1. Device for the pre- and/or after treatment of a component surface by means of a plasma jet, particularly by means of a jet of an atmospheric plasma, with a plasma head (1) forming a plasma generator with voltage and carrier-gas supply, to which plasma head a nozzle tube (8) of a plasma nozzle (7) is connected, which plasma nozzle encompasses a plasma electrode (17) of the plasma generator, which is electrically insulated with respect to the plasma nozzle, and is connected in terms of flow technology to a working gas channel (19) and has a nozzle head (11) with an outlet opening (12) for the plasma jet at its end (9) opposite to the plasma head (1), wherein the tip (18) of the plasma electrode (17) is arranged set back in the direction of the longitudinal axis (13) of the plasma nozzle (7) with respect to the outlet opening (12) of the nozzle head (11), characterized in that the outlet opening (12) of the nozzle head (11) for the plasma jet of the plasma nozzle (7) is arranged offset in the radial direction to the longitudinal axis (13) thereof, anda dosing nozzle (20) with at least one discharge opening (24;25) is provided for applying at leastone adhesive, which dosing nozzle is connected to the plasma head (1), extends through the plasma nozzle in the direction of the longitudinal axis (13) of the plasma nozzle (7) and has at least one attachment (26) accessible from outside of the plasma head (1) for dosing the at least one adhesive, the at least one discharge opening (24; 25) of which dosing nozzle is arranged offset outwards in the direction of the longitudinal axis (13) of the plasma nozzle (7), beyond the outlet opening (12) of the nozzle head (11) for the plasma jet and is also arranged offset radially inwards to the longitudinal axisof the plasma nozzle (7) in relation to the outlet opening (12) for the plasma jet of the nozzle head (11).

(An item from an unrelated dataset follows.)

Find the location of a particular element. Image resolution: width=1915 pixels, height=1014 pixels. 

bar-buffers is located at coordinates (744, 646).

2. Device according to claim 1, characterised in that a dividing wall (21) which extends over the axial length of the dosing nozzle is preferably provided within the dosing nozzle (20), by means of which dividing wall the dosing nozzle (20) is subdivided into two longitudinal chambers (22 and 23) which have a discharge opening (24; 25) in each case, which longitudinal chambers in each case have an attachment (26) for the separate dosing of two adhesive components which are different from one another, which attachment can be accessed from outside of the plasma head (1).

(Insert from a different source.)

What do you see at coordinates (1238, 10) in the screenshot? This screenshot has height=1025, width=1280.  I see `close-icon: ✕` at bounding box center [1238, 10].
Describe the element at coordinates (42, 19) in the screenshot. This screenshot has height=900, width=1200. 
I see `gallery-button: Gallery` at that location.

3. Device according to claim 1, characterised in that the outlet opening (12) for the plasma jet of the nozzle head (11) of the plasma nozzle (7) is circular.

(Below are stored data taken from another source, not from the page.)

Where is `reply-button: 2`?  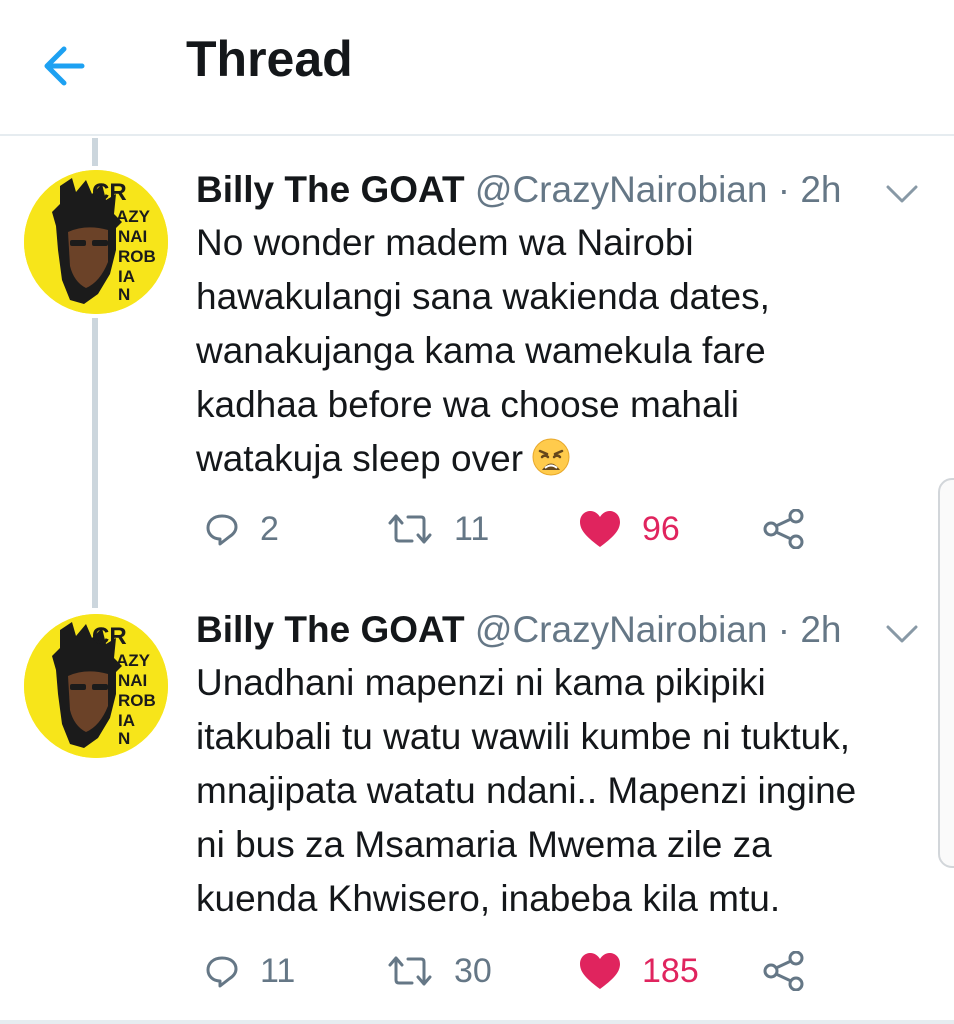
reply-button: 2 is located at coordinates (242, 529).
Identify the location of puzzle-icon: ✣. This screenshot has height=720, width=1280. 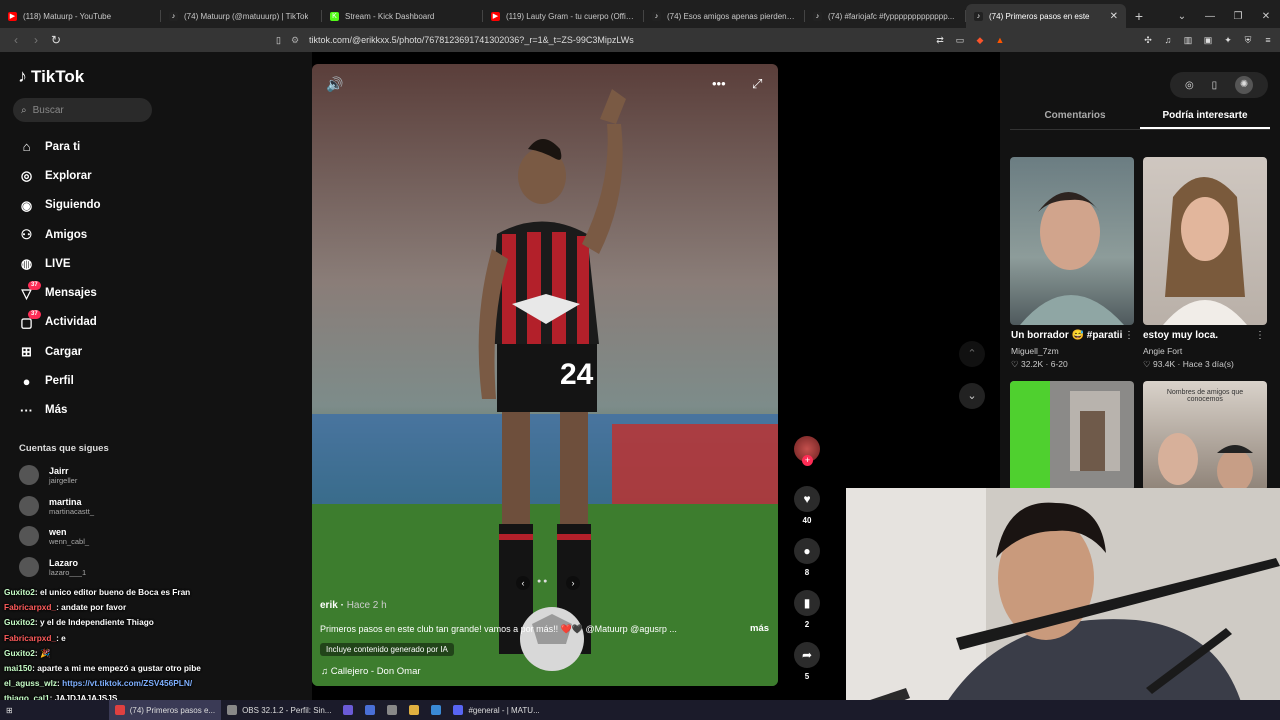
(1148, 40).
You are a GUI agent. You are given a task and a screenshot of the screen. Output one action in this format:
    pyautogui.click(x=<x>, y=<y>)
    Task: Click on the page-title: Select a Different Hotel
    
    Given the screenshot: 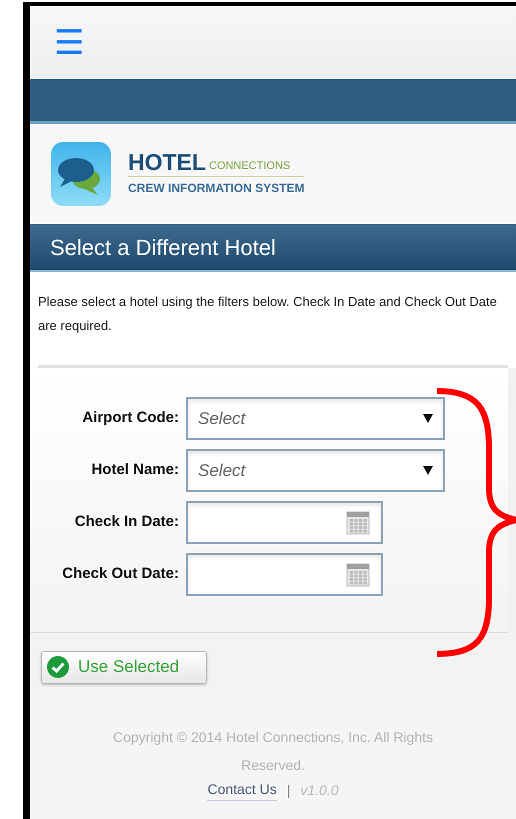 What is the action you would take?
    pyautogui.click(x=163, y=248)
    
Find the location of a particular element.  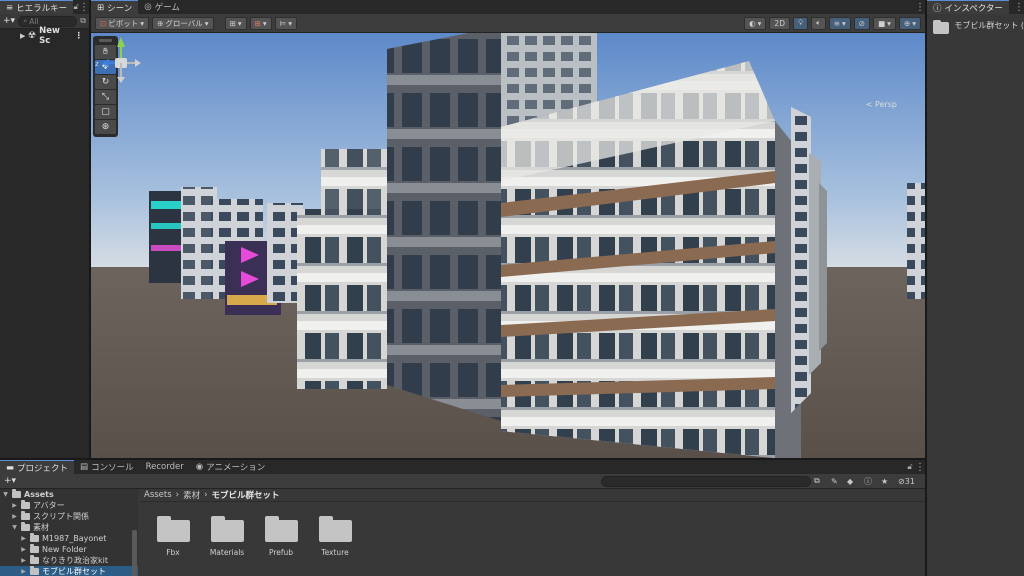

effects-dropdown: ≋ ▾ is located at coordinates (840, 23).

4. Device according to claim 1, characterised in that the nozzle tube (8) of the plasma nozzle (7) is connected to the plasma head (1) by means of a pivot bearing (6) and is to be set rotating about the longitudinal axis (13) of the plasma nozzle (7) by a motor (14), and in that the outlet opening (12) for the plasma jet of the nozzle head (11) of the plasma nozzle (7) describes a circular path for the plasma jet during the rotation of the plasma nozzle (7).

5. Device according to one of claims 1, characterised in that the dosing nozzle (20) is arranged coaxially in the plasma nozzle (7).